Seu funcionamento em condições precárias denuncia que algo não está sendo executado como deveria no âmbito da gestão pública municipal onde a unidade foi implantada, que uma auditoria técnica e administrativa é sempre bem-vinda e ajudaria a melhorar a qualidade dos serviços prestados à sociedade. Dinâmica precária de funcionamento que não se justifica, nada obstante a crise de financiamento público que tanto tira o sono dos gestores públicos, as estruturas de governo organizadas sempre podem se servir do disposto na Portaria nª 104/2014, desde que apresentem regularidade na comprovação de indicadores de produção compatíveis com a solicitação de respectivos repasses de custeio. A falta de transparência nos processos de compras de materiais e equipamentos, bem como dos termos contratuais com empresas para terceirização de pessoal e serviços, não se sustenta no ponto de vista ético e a sociedade exige que o erário seja preservado da intervenção corruptiva, utilizado de forma clara e transparente. Administrações públicas transparentes, competentes e responsáveis geram economia suficiente para garantir o suprimento de materiais, medicamentos, equipamentos e serviços essenciais ao bom desempenho das unidades disponíveis ao atendimento da população, basta que sob comando de servidores comprometidos com o bem servir à sociedade.
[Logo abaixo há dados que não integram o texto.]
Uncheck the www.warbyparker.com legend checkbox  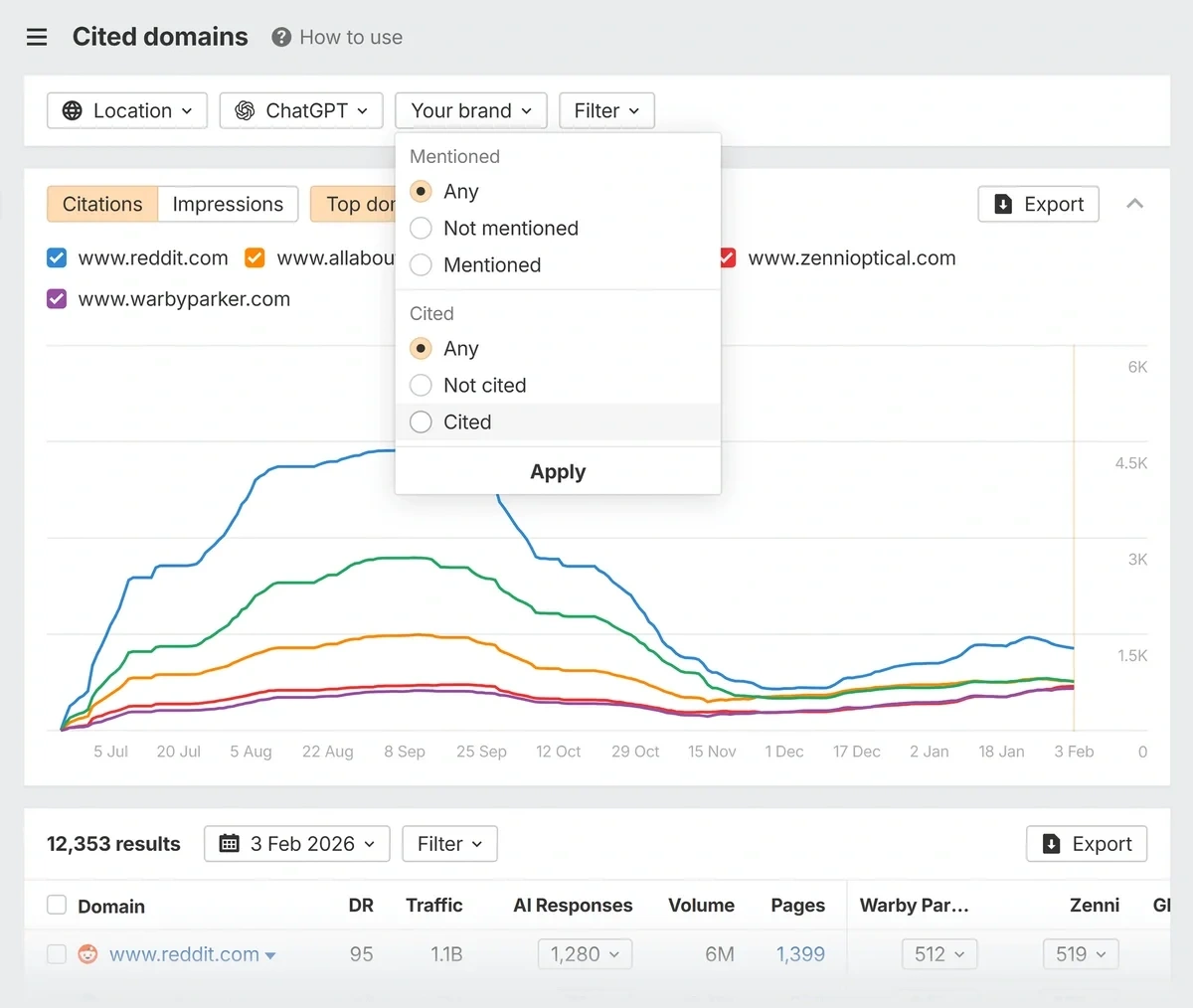(x=57, y=298)
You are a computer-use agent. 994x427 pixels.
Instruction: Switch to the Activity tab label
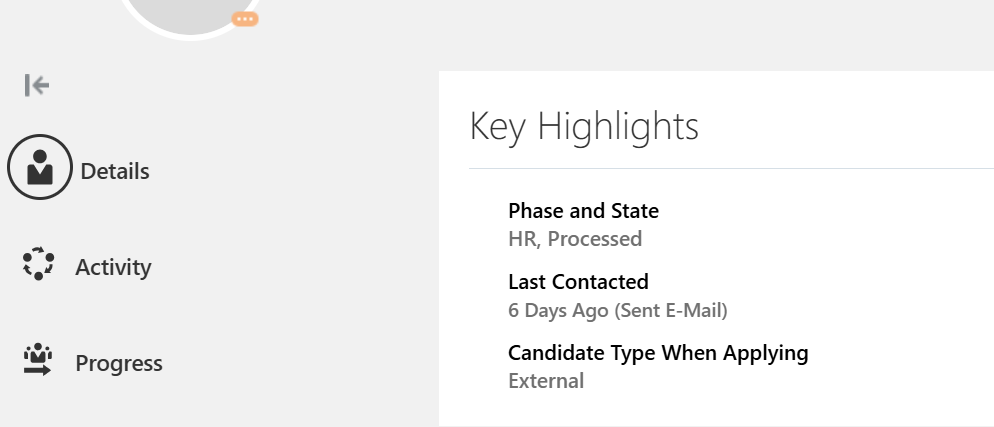click(113, 267)
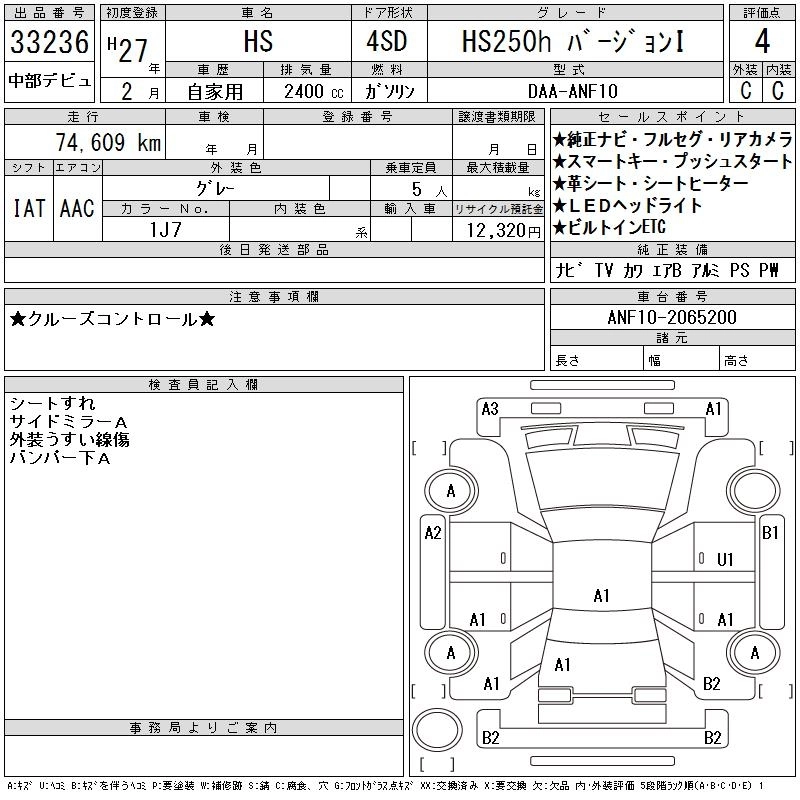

Na UPA, por exemplo, as pessoas devem permanecer em observação, por até 24 horas, para elucidação diagnóstica ou estabilização clínica, e encaminhados aqueles que não tiveram suas queixas resolvidas com garantia da continuidade do cuidado para internação em serviços hospitalares de retaguarda, por meio da regulação do acesso assistencial. O que não se verifica na prática, devido à diversos fatores, como falhas de comunicação, dificuldades operacionais na central de regulação, desorganização estrutural do sistema, e leniência das equipes que nelas atuam, por mero descrédito na conjuntura política instituída. O gargalo começa ante a pequena disponibilidade de leitos hospitalares de retaguarda, inviabilizando agilização nas transferências dos clientes, fazendo com que permaneçam na UPA por longos dias, muitas vezes, culminando na constatação de óbitos decorrentes de cuidados e assistência inadequados. A permanência dos clientes em período superior a 24 numa UPA sempre se incorre em riscos de complicações, pois essas unidades não dispõem de estrutura hospitalar de hotelaria, laboratórios de análise clínica, recursos complementares de exames e diagnóstico, ou ambientes seguros e equipados para intervenções de alta complexidade. Enquanto não houver garantias de retaguarda para encaminhamento de clientes de alta complexidade para leitos hospitalares, melhor que as pessoas recorram diretamente aos serviços de pronto socorro ou urgências dos hospitais da região em que residem, visando eliminar riscos de permanecer numa UPA e de lá ser transferido para capela mortuária.

A sociedade não aguenta mais conviver com denúncias de maus-tratos, como de recente mãe desesperada pela situação caótica vivenciada com filho, em UPA da região Centro Sul Fluminense. Jovem de 18 anos, com histórico de paralisia cerebral, deficiência psicossocial e usuário dos Centros de Atenção Psicossocial (CAPS), deitado em aparente abandono no leito, sem roupa de cama, contenções improvisadas em membros superiores e inferiores, desidratado, vestindo roupa que chegou, todo urinado e em estado de extremo desconforto porque o aparelho de ar condicionado estava quebrado, em pleno verão de temperaturas ao redor dos 40ºC. O histórico de paralisia cerebral já indica que deveria estar vinculado à Rede de Cuidados da Pessoa com Deficiência, por óbvias razões de responsabilidades das equipes de reabilitação física, assistido no criterioso programa de cuidados de longo prazo domiciliar e/ou comunitário, ao menos é o que determina a Portaria nº 793/2013, do Ministério da Saúde. Ainda que desassistido pela Rede de Cuidados da Pessoa com Deficiência, uma vez usuário do CAPS, dispõe de prontuário que deveria ser acessado e consultado pela Central de Regulação, com imediato contato de encaminhamento para o serviço de retaguarda correspondente. Sem opção de atendimento digno para o filho, essa mãe o levou para casa. O desenho não funciona por absoluto amadorismo administrativo na gestão pública municipal, onde os servidores não se comunicam, batem cabeça, falta de tudo, inclusive respeito para com a população.